The Weird of the White Wolf - Michael Moorcock [14]
In the far corner of the gloomy room, a blacker mist began slowly, to form. But the soldiers pressed closer and Elric was hard put to hold them back.
He was screaming the name of Arioch, Lord of the Higher Hell, incessantly, almost unconsciously as he was pressed back further by the weight of the warriors' numbers. Behind them, Yyrkoon mouthed in rage and frustration, urging his men, still, to take Elric alive. This necessity gave Elric some small advantage—that and the runesword Stormbringer which was glowing with a strange black luminousness and the shrill howling it gave out was grating into the ears of those who heard it. Two more corpses now littered the carpeted floor of the chamber, their blood soaking into the fine fabric.
“Blood and souls for my lord Arioch!”
The dark mist heaved and began to take shape, Elric spared a look towards the corner and shuddered despite his inurement to hell-born horror. The warriors now had their backs to the thing in the corner and Elric was by the window. The amorphous mass that was a less than pleasant manifestation of Elric's fickle patron God, heaved again and Elric made out its intolerably alien shape. Bile flooded into his mouth and as he drove the soldiers towards the thing which was sinuously flooding forward he fought against madness.
Suddenly, the soldiers seemed to sense that there was something behind them. They turned, four of them, and each screamed insanely as the black horror made one final rush to engulf them. Arioch crouched over them, sucking out their souls. Then, slowly, their bones began to give and snap and still shrieking bestially the men flopped like obnoxious invertebrates upon the floor; their spines broken, they still lived. Elric turned away, thankful for once that Cymoril slept, and leapt to the window ledge.
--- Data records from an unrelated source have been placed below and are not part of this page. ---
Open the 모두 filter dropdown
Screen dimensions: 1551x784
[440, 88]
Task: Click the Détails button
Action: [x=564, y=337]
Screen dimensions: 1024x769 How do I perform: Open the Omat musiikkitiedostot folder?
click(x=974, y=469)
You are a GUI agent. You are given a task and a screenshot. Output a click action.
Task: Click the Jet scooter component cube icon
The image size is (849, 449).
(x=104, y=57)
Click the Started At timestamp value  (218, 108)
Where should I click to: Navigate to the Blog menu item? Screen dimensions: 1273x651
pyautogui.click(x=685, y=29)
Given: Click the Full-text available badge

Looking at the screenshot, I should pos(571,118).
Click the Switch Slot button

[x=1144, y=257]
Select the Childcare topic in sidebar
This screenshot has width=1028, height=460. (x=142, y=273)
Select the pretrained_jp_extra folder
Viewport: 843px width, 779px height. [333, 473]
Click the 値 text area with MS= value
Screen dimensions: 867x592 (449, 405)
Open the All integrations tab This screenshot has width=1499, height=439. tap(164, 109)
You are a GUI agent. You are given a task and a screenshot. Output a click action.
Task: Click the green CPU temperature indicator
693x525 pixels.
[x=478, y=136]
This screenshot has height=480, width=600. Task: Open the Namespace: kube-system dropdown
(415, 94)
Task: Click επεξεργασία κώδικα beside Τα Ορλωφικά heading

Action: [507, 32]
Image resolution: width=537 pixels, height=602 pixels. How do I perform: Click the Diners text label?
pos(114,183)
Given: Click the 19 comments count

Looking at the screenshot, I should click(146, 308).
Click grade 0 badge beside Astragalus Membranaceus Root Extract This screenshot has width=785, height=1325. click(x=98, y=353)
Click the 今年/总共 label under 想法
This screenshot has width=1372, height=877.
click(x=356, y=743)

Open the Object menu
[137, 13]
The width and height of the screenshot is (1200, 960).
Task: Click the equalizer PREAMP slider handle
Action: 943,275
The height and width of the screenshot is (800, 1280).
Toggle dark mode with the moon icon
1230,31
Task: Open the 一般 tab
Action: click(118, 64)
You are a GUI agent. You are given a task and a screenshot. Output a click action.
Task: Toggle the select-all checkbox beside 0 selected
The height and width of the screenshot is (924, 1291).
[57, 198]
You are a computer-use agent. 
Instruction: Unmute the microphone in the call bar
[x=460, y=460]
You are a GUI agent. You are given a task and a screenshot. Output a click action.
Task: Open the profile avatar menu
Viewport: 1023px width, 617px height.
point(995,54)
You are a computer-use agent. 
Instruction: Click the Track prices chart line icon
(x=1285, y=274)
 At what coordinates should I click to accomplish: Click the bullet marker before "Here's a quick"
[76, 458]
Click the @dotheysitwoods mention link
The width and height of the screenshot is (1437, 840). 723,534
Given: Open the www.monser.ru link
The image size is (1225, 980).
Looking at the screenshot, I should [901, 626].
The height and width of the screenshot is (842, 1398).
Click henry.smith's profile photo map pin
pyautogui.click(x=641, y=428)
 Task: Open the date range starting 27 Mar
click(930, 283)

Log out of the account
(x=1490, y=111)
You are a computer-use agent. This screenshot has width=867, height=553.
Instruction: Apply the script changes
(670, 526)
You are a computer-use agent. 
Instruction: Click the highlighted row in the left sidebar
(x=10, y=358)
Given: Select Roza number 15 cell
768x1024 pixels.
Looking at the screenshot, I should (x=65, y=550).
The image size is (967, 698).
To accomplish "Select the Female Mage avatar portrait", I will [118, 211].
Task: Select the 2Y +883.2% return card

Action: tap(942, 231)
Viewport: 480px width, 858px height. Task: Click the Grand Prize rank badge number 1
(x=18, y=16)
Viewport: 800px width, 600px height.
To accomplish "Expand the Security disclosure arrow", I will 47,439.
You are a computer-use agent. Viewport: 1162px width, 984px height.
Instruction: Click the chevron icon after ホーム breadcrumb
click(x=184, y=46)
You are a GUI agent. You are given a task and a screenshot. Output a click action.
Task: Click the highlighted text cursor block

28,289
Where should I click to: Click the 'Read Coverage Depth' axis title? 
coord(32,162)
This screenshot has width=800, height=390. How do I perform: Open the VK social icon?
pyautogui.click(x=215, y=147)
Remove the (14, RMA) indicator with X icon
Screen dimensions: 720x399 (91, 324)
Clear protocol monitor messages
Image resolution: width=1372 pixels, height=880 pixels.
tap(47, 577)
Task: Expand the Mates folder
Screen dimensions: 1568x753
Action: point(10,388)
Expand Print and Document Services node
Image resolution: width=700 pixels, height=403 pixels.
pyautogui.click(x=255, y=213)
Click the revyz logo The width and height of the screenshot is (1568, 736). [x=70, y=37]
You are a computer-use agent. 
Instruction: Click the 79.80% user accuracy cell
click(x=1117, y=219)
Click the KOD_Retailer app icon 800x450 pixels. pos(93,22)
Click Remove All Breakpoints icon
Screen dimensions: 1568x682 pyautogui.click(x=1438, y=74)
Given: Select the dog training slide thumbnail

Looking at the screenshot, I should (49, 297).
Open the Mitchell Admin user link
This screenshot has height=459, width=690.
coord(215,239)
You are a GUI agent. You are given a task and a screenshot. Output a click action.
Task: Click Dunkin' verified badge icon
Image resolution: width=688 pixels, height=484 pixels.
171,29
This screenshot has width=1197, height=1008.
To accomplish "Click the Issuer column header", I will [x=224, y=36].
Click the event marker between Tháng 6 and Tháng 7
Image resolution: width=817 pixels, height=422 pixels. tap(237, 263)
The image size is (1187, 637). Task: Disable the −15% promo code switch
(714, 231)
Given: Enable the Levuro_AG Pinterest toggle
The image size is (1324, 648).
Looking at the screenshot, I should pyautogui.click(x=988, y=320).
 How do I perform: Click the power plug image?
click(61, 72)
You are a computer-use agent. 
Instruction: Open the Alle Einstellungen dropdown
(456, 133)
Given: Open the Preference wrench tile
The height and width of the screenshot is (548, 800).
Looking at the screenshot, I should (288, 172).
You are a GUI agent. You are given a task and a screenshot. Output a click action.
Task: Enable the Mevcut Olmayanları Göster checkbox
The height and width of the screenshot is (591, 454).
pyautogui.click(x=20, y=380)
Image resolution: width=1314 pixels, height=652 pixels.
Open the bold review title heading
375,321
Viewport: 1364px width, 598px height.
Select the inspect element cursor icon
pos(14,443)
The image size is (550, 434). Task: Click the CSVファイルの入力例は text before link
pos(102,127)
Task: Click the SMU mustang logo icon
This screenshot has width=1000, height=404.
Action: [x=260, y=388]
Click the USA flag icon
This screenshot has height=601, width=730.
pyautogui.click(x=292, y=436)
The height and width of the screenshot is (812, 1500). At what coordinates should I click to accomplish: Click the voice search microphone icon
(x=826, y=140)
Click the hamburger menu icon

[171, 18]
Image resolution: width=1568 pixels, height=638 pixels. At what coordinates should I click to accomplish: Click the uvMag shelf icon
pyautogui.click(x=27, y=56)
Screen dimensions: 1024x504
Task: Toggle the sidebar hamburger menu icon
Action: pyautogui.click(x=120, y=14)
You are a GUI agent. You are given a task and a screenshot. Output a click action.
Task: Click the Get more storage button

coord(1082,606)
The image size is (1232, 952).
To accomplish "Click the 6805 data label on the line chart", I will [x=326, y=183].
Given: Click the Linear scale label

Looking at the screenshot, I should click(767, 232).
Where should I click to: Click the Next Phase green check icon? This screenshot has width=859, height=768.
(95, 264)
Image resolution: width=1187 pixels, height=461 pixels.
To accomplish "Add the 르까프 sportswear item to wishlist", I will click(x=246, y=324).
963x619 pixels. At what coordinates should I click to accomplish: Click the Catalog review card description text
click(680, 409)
He looked down and realised with despair that he was not going to escape by that route after all. Several hundred feet lay between him and the ground. He rushed to the door where Yyrkoon, his eyes wide with fear, was trying to drive Arioch back. Arioch was already fading.
Elric pushed past his cousin, spared a final glance for Cymoril, then ran the way he had come, his feet slipping on blood. Tanglebones met him at the head of the dark stairway.
“What has happened, King Elric—what's in there?”
Elric seized Tanglebones by his lean shoulder and made him descend the stairs. “No time,” he panted, “but we must hurry while Yyrkoon is still engaged with his current problem. In five days' time Imrryr will experience a new phase in her history—perhaps the last. I want you to make sure that Cymoril is safe. Is that clear?”
“Aye, Lord, but . . .”
They reached the door and Tanglebones shot the bolts and opened it.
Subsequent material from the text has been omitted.